Haviland Hollow

by Ed Scrivani

Patterson, N.Y. was originally named Franklin when organized in 1795. The name was changed in 1808 to Patterson because several towns in the state had the name Franklin and confusion was rampant.

Patterson was made up of many small areas such as Four Corners (now Towners), Hinckley Pond (now Ice Pond), Haviland Hollow, and Patterson Village, which was sometimes called Patterson City.

One of the areas which has had much written about it is Haviland Hollow which was settled in 1731 by Jacob Haviland. The Havilands were Quakers from Massachusetts.

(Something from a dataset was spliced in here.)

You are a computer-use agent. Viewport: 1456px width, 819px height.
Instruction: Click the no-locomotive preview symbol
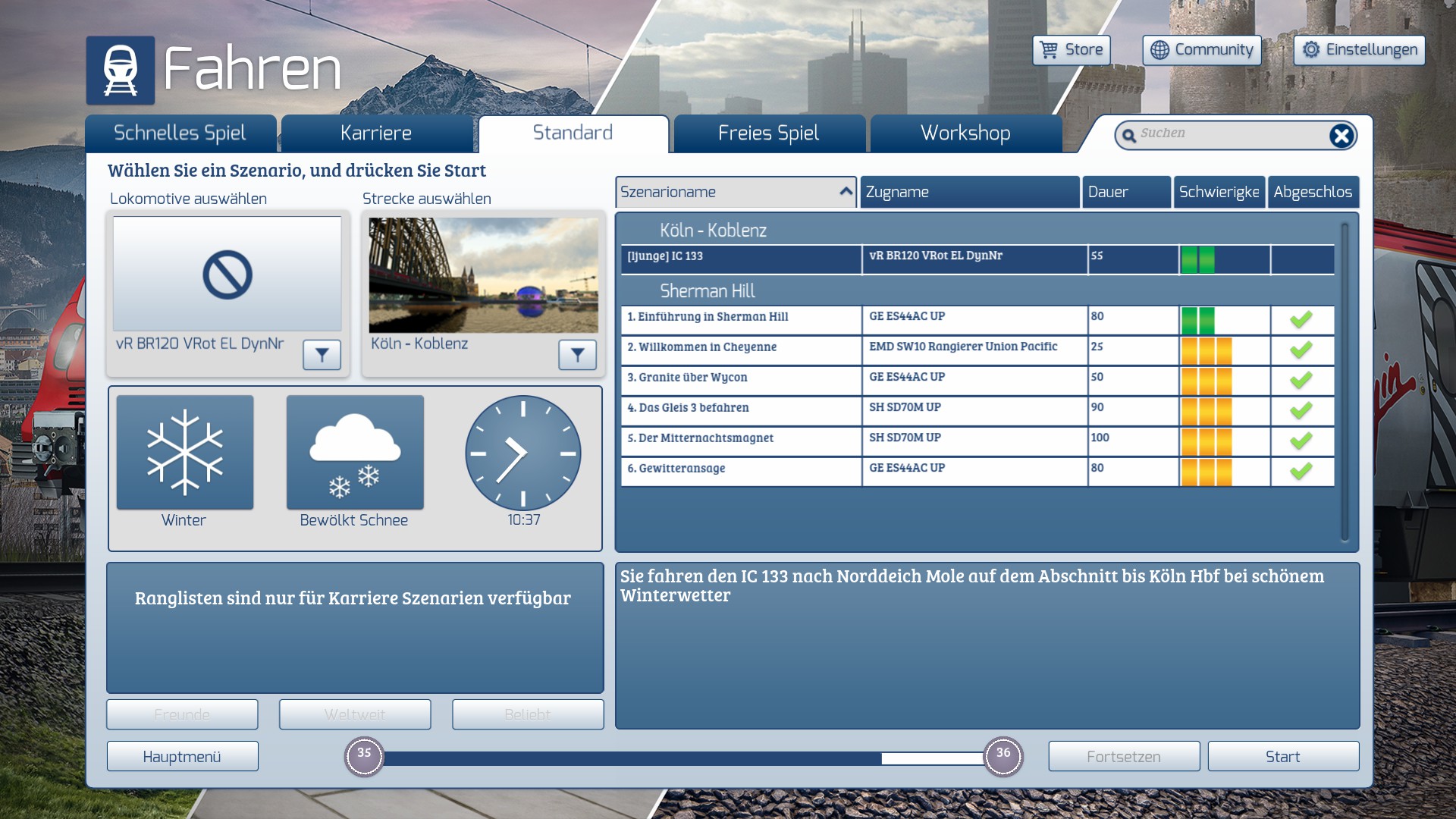pos(228,275)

The Hollow, like many other areas, had its own Post Office, school and stores. From farming of the most primitive type, living became easier. Grain and cattle were raised, later sheep and large quantities of potatoes and fruit.

In 1934, Mrs. Minnie Barnum Durga wrote about the saw mill and grist mill on Quaker Brook and said she remembered standing and looking at the huge stones revolving and crushing the grain when she went to the district school between 1865 and 1875. The last of the milling was done about 1918 by Charles Bolton, son of John Platt Bouton.

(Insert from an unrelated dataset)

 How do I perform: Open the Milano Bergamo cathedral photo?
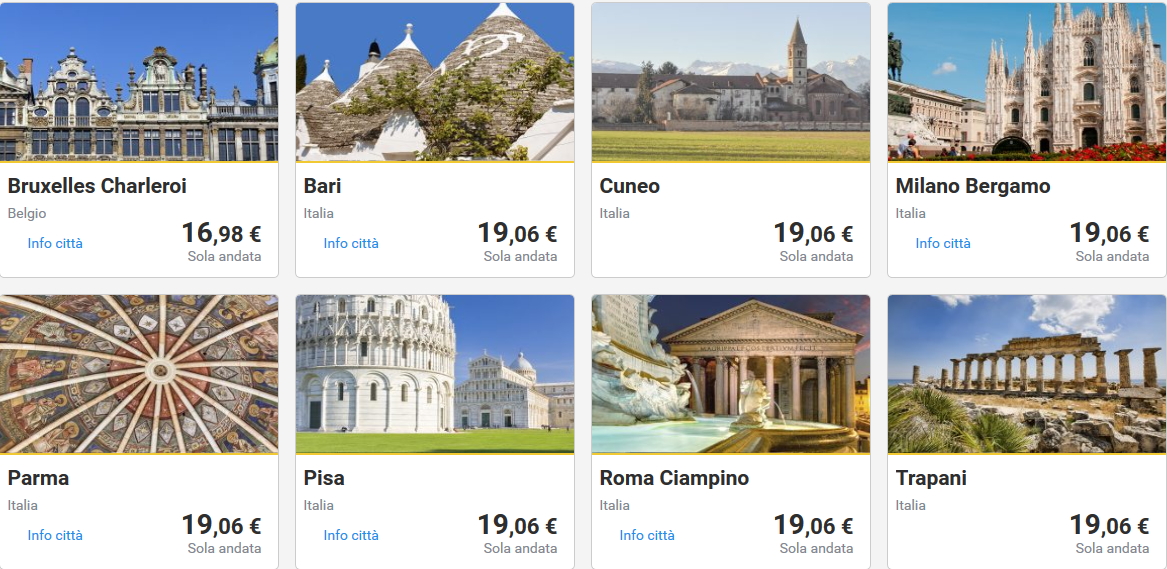click(1027, 82)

Mrs. Ann Elise Haviland's reminiscences of the "Old School", the first in Haviland Hollow, goes back to the period of 1840, one year after the school opened. She also remembers the school known as the Academy which was on Clayhole Hill, now Brimstone Road. Mrs. Haviland had many memories of her many trips to and from school. "Imagine," she said, "a bright morning in May, when trees and fields have on their new coats of green, flowers are blooming and we are breathing their perfume. The birds in joyous song make our joy more complete. If we see God's hand in all this, then we in accord with it all, and while nature is praising God, so are we, and we go happily on our way, filled to the brine with delight."

Another place which meant so much to the life of Haviland Hollow was the Methodist-Episcopal C. M. E. Church which was dedicated in 1868. Mrs. James C. Gerow wrote, "Not until 1870 did I come into fellowship with the Hollow people. The Rev. Marvin R. Lent was then pastor of the New Fairfield and Hollow churches. Every Sunday afternoon the Hollow Church was filled to capacity. We were both members of the choir. I frequently played the Melodin."

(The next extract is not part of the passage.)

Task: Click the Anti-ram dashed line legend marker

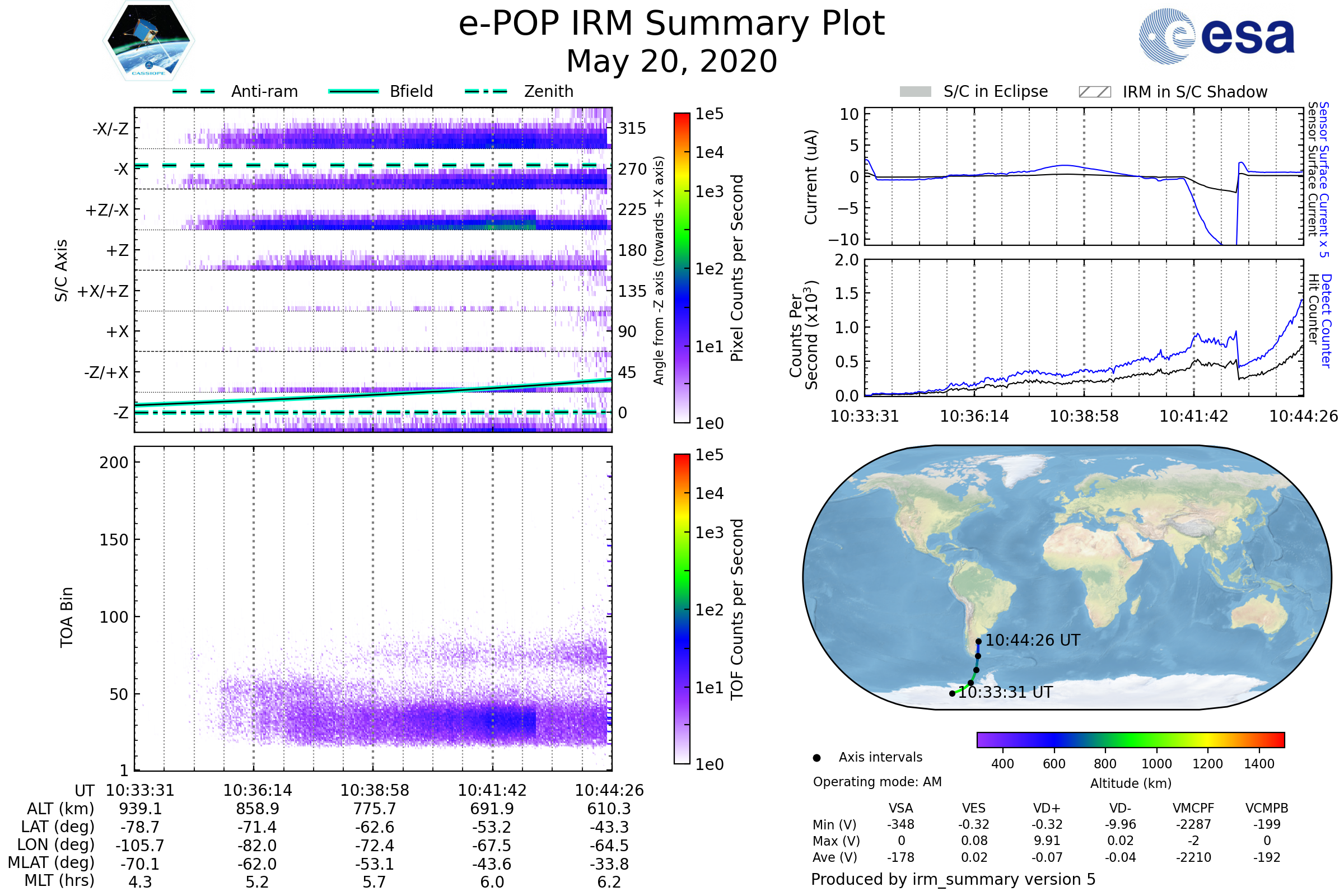Action: coord(194,91)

In 1928 Mrs. Minnie Barnum Durga wrote in The Putnam County Courier, "what has been the meaning of this little church in Haviland Hollow? Surely more love to God and to man, it has meant an awakening to, and a closer following of the true principals of Christianity. Nothing can mean more than, this. So it has been God's great blessing."

Both, the church and parsonage still stand today, but have been remodeled to residences.

Pictured in a congregational portrait taken around the year 1900 of the Haviland Hollow Methodist Episcopal Chapel, Patterson, are, left to right: The Rev. Willie Turnicliffe, who served the congregation from 1890 to 1901, Mrs. Mary Whitehead, Mrs. Nettie Osborn, Miss Nina Phelps; sealed, the infant Clara Cullen, Mrs. Ralph Wildman of East Branch Road, Georgia Cullen, Maud Whitehead, Cottee Strang, Charles Leonard, Mattie Van Keuren, Bessie Kinner, Arnie Burch, Jennie Burch, Ethel Bouton, Eddie Dingee, Arthur Conklin, Harry Wheeler, Mary Edna McDonold, Josie Pugsley, Marsha Brown, Ruth Turnicliffe, Blanche Osborne. Cora Leonard, Harry Howes, Daisy Wheeler.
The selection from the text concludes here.